Thursday, June 23, 2011
When it comes to education, Wisconsinites have always been on the cutting edge. The very first kindergarten in the US was founded more than 150 years ago in the town of Watertown, WI. In higher education, the University of Wisconsin-Madison awarded the first Ph.D. in chemical engineering ever granted in 1905. Continuing the trend of advancing education in the state, K-12 schools in Wisconsin are going Google.
Thanks to a collaboration between the Wisconsin Department of Public Instruction and the 12 Cooperative Educational Services Agencies (CESAs), over 850,000 students and 55,000 teachers across Wisconsin will have access to Google Apps for Education, professional development and technical deployment support.
"It’s fantastic to have such support for public education from Google, an outstanding leader in the business and information systems world," says Wisconsin State Superintendent Tony Evers. "I’m glad we were able to dedicate resources to help schools take advantage of this opportunity. Schools need to save time and money, and students need to learn collaboration and technology skills so they will graduate ready for higher education and the workforce. "
One of the reasons Wisconsin decided to bring Google Apps to the state was the overwhelming support from individual school districts. In fact, 81% of educators polled in an exploratory survey were already using or strongly considering Google Apps for Education. Many school districts who had gone Google offered to share their experiences to help the state make an informed decision.
Jon Tanner, Technology Director of Oregon School District in southern Wisconsin, moved to Google Apps in 2007 and found that "by choosing Google Apps, the Oregon School District has saved tens of thousands of dollars, improved the reliability of our email systems, enabled easier collaboration for staff and students, and provided students with experience on the kinds of web-based, collaborative software that they will use in the workplace."

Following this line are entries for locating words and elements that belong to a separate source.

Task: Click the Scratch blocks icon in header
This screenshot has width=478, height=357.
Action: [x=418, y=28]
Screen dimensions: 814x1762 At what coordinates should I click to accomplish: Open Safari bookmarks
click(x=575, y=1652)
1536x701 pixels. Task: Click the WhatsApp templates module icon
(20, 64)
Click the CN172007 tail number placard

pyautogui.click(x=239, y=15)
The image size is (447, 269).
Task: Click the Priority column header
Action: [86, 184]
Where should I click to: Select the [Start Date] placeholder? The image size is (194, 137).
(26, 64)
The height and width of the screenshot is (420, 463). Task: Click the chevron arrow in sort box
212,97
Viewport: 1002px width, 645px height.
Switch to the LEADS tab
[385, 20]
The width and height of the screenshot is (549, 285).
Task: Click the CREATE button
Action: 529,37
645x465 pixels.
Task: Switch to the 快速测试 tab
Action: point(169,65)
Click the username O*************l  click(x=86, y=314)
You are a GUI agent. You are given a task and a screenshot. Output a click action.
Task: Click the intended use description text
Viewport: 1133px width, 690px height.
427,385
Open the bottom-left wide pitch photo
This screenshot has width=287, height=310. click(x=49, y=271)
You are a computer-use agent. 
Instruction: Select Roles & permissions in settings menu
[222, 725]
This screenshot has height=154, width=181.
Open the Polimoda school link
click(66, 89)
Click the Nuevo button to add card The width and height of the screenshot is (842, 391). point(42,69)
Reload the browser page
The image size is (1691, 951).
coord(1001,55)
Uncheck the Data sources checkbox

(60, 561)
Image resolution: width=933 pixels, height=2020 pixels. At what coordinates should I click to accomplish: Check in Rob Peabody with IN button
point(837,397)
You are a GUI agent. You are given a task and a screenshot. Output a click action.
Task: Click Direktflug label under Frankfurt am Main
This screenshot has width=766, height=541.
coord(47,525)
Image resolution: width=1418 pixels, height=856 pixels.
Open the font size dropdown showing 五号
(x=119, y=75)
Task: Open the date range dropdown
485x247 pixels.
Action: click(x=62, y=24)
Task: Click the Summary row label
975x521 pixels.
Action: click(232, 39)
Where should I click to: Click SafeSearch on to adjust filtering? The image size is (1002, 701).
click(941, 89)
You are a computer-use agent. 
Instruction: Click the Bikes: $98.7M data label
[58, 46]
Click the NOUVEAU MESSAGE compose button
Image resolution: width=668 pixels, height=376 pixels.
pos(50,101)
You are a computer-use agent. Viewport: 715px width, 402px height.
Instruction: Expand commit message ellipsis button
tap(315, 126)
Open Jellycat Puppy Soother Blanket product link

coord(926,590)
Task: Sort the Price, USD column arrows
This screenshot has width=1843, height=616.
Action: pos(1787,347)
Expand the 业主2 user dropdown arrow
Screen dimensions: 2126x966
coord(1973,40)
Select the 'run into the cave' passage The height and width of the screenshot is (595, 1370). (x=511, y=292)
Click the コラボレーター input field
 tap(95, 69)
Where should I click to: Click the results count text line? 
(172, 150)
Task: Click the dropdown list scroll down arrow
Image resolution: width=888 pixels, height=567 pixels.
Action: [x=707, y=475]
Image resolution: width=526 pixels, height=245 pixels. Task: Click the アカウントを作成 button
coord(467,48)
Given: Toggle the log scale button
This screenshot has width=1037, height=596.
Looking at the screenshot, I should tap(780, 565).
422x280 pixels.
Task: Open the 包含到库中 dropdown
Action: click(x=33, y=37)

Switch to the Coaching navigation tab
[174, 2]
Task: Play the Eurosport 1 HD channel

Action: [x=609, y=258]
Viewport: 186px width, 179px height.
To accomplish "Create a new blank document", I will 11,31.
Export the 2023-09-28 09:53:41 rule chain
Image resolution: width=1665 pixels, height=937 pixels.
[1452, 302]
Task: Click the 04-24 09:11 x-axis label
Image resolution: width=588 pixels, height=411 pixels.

40 miles south, teachers in the Janesville School District have been using Google Apps for the past 2 years to create paperless classrooms. Franklin Middle School uses Google Sites to distribute the school's newspaper. Third grade teacher Nicole Andresen has gone paperless by relying on Gmail and Google Docs to distribute assignments. "I can create comprehension questions, surveys and other assignments for my students to answer from their email using Google Forms," she said, "and it's so much easier for me to grade since I don't need to remember to bring worksheets home."
Kathy Boguszewski, Library Media & Instructional Technology Coordinator in Janesville, is excited for other Wisconsin schools to join the 12 million students and teachers that have gone Google worldwide. "Google Apps is changing how we work and teach," she said, "and we are loving it!"